A cette époque Haïti était marquée par une  gouvernance autoritaire qui a réduit le pays en une société lignagère ou encore une  sorte d’héritage familiale  où le fils doit succéder au père.

Pour sortir de cette situation qui faisait l’abnégation des Droits civils et politiques ou encore même de la volonté populaire , des mouvements sociaux et groupes politiques se sont révoltés et ont provoqué l’effondrement du régime des Duvalier en 1986.

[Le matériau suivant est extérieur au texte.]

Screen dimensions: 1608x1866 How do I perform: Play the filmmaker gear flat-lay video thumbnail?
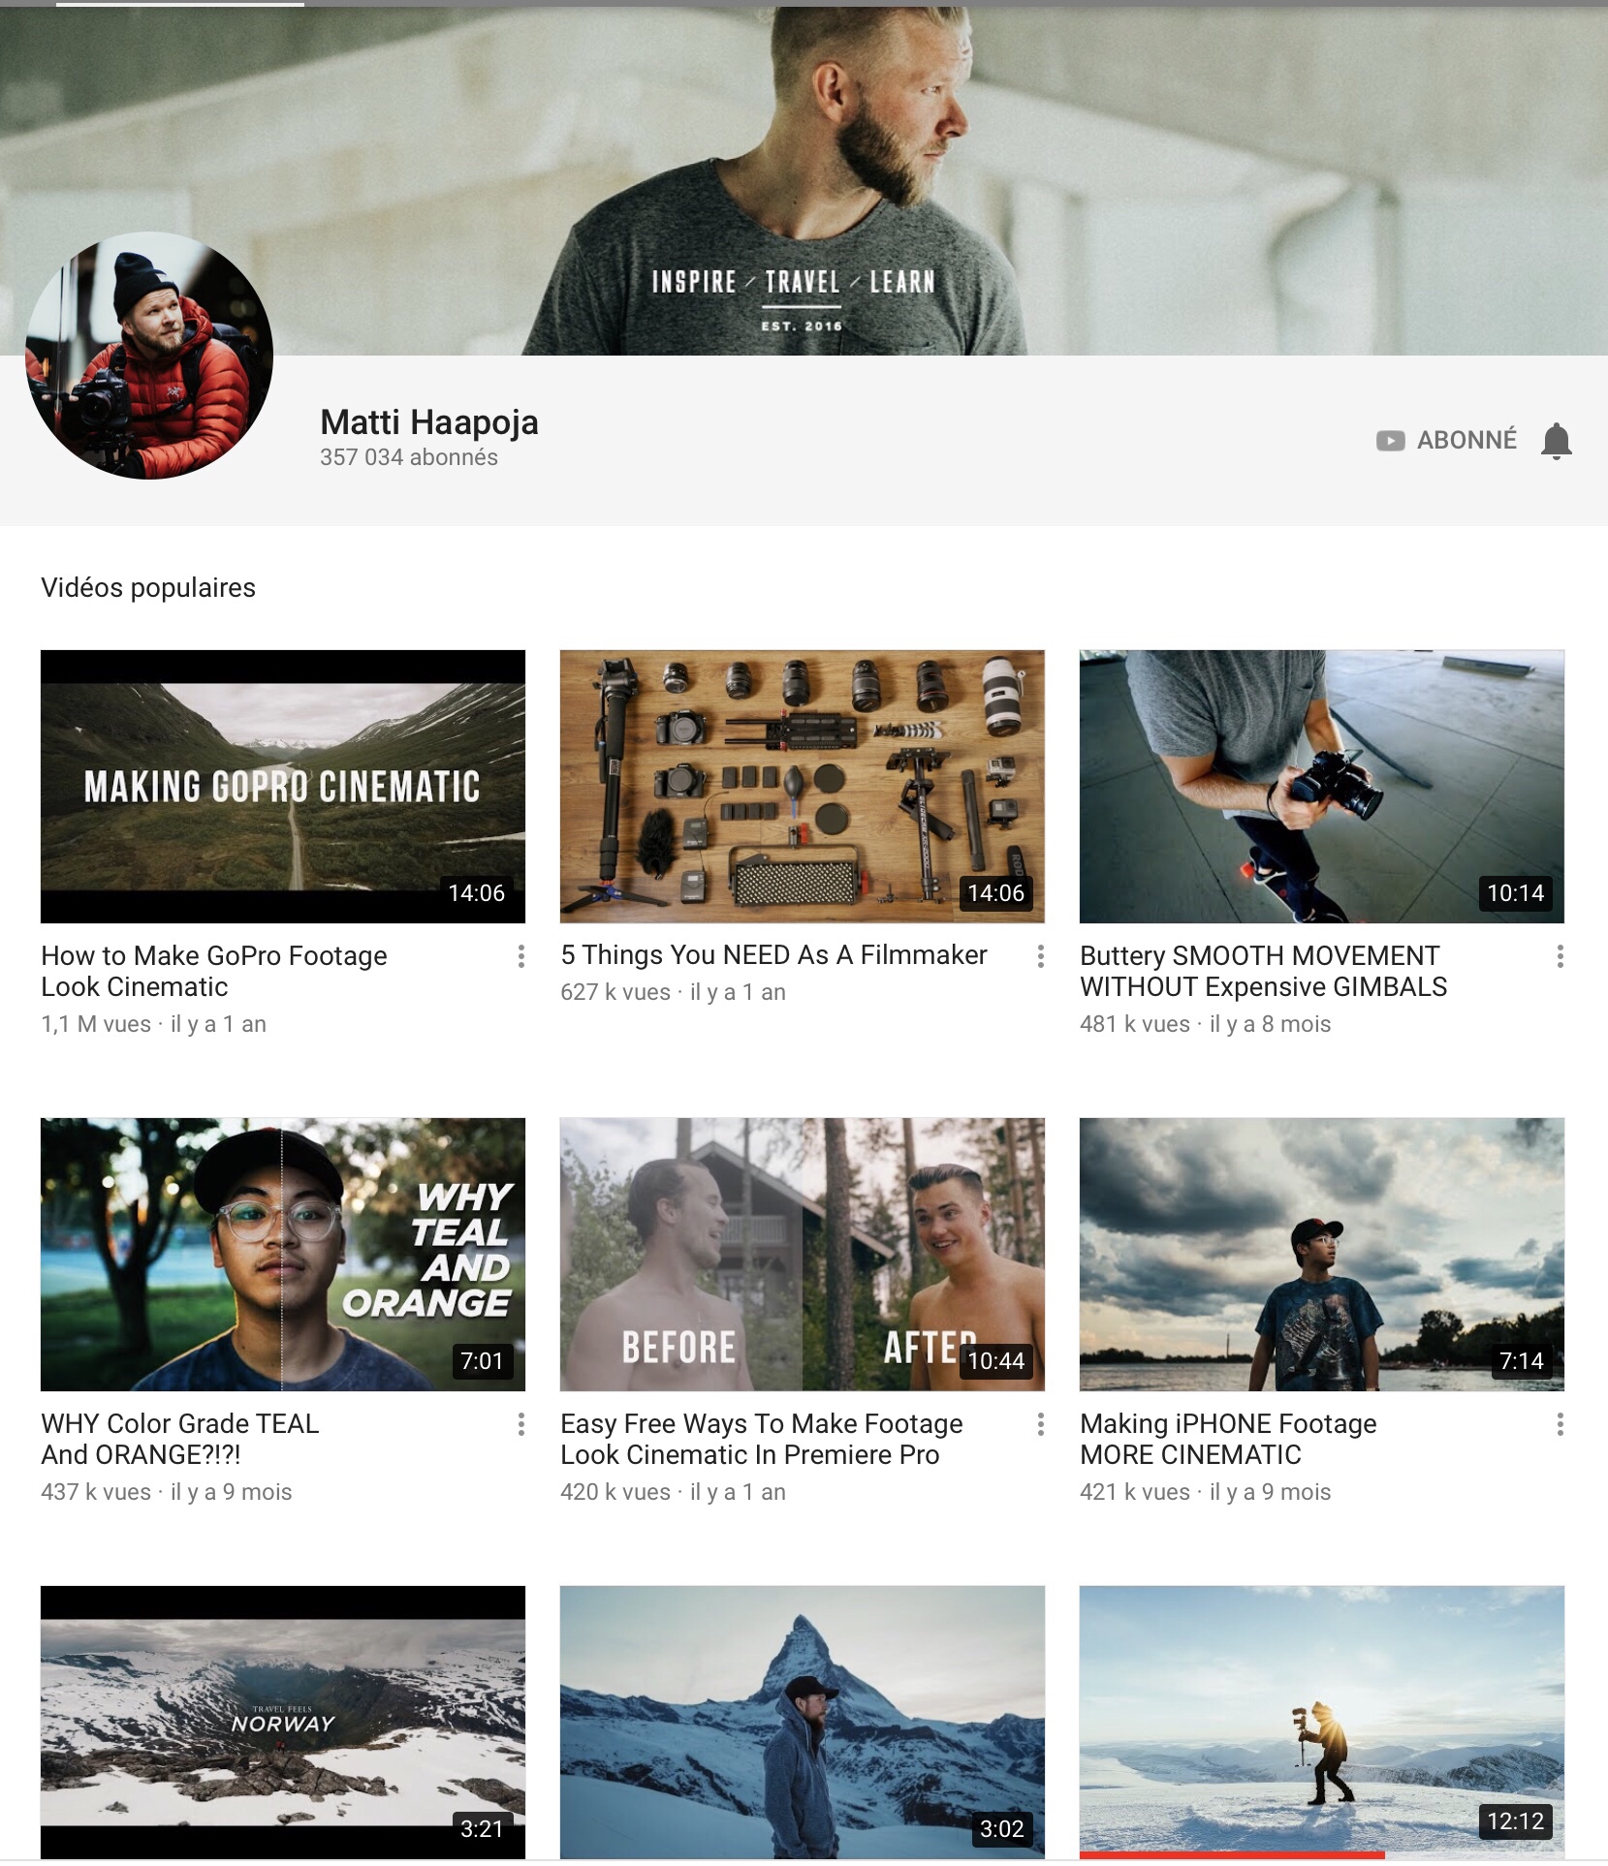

Les acteurs politiques de l’époque voyaient en la démocratie le remède aux maux haitiens car pour eux ce modèle de gouvernance permettra au peuple de s’exprimer et de décider aussi de son destin dans un esprit de compétition.

Pour matérialiser ce beau rêve , les acteurs ont senti la nécessité de doter la nation d’une nouvelle constitution, la plus représentative possible mettant les droits de l’homme  au cœur de ce nouveau projet en 1987.

Toutefois,  35 ans après,  nous sommes en 2022 rien n’a vraiment changé :  les droits de l’homme sont violés constamment en Haïti,  la volonté populaire n’est pas prise en compte , la démocratie devient une illusion ; certains réclament à tort ou à raison un retour à la dictature car la situation du pays devient pire qu’avant.

Face à cette situation, une question doit être posée: Pourquoi Haïti n’y parvient toujours pas ?

Des éléments de réponses à cette question sauraient nous aider à mieux cerner ce sujet .

A) la mauvaise appréhension de la démocratie

Nombreux sont nos intellectuels qui ont été endoctrinés par certains courants de pensée qui font croire que la démocratie c’est tout simplement une affaire de pluralisme des idées, d’existence de plusieurs pouvoirs , d’organisation d’élections…

Les acteurs  internationaux  intervenant en Haïti alimentent aussi ces genres de réflexions qui font fi du volet socio économique de la démocratie qui est indispensable à sa matérialisation.

Ils se contentent de financer des élections en Haïti et également des partis politiques( kap pouse tankou djondjon) sans investir réellement dans de véritables projets de développement qui sauraient résoudre les problèmes socio économiques du pays.

Ainsi , si l’on s’inspire de l’intellectuel américain seymour Lypset , certains éléments sont indispensables dans une société pour que la démocratie soit une réalité :

1) l’éducation : cette dernière permet à l’individu de développer son esprit critique et d’être en mesure d’effectuer des choix réfléchis.  Lorsque la majorité de la population n’est pas éduquée, elle n’est pas en mesure d’évaluer la pertinence d’une offre politique.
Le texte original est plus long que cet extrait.